Russell plays Eldon Perry, a plainclothes detective with the LAPD's Special Investigation Squad--a cop with some serious bills coming due. The story takes place at the edge of a crisis: the day of the verdict in the Rodney King trial, with South Central L.A. on the verge of erupting. Based on a story by James Ellroy (L.A. Confidential), Dark Blue shows how this cocky cop ends up hiding, drunk and paranoid, in a hot-sheet motel. In a flashback, Perry and his partner Bobby (Scott Speedman) are assigned to find the killers who executed several bystanders--including an LAPD dispatcher--during a routine liquor-store holdup. Eldon and Bobby are on a goose chase, however. The real killers enjoy the protection of Jack Van Meter, the chief of SIS. The sinister Van Meter (played by that leading light of Irish cinema, Brendan Gleeson) is so close to retirement that he's almost got his boat purchased. He's glad to go. His enemy, Assistant Chief Holland (Ving Rhames), looks like a strong candidate for police chief, if he doesn't go to Cleveland instead for a job there. And things are looking so volatile in L.A. that Cleveland may be a step up.

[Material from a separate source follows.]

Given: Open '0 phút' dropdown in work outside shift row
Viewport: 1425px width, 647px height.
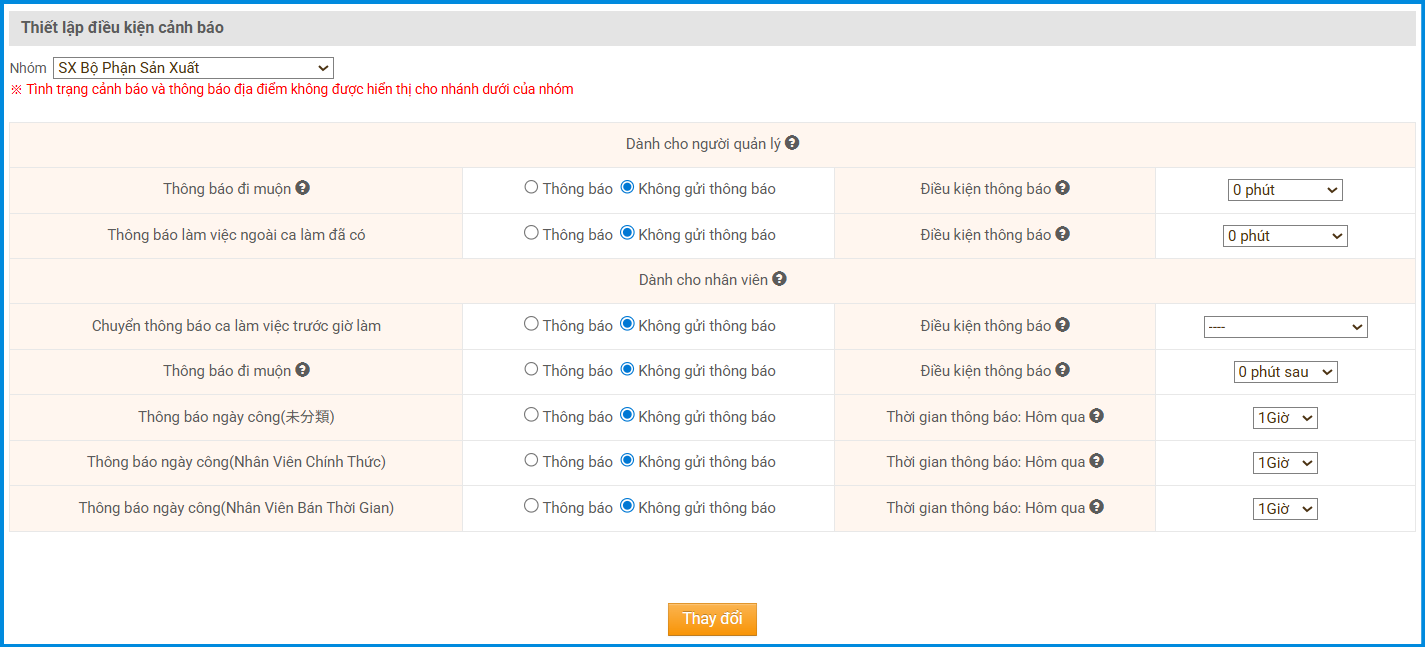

The direction by Ron Shelton (Bull Durham, etc.) provides more proof of his ability to establish solid rapport between characters with a minimum of talk, as well as his fine ear for vernacular. Shelton has never directed an action scene as elaborate as the finale, with Perry careening through the middle of the smoke and flying bricks of the riots in hot pursuit of a killer. He carries this sequence off splendidly--more so than the final valedictory speech by Perry or the problematic scenes of a cop's home life, with Lolita Davidovitch breaking no new ground as the ignored, sad wife about ready to leave.
In many bad-cop dramas, there's no serious alternative to fascist policing. Cops are either bad and brutal, or they're weaklings. Dark Blue hooks you with the scenes of Perry burrowing through the city. Perry's instincts are as right as his methods are wrong. But by returning the story to the churchgoing, incorruptible Holland--played with convincing gravity by Rhames--there's a suggestion of a better way of policing a city as wide and violent as L.A. This policier doesn't kill its own buzz by telling you there's no hope.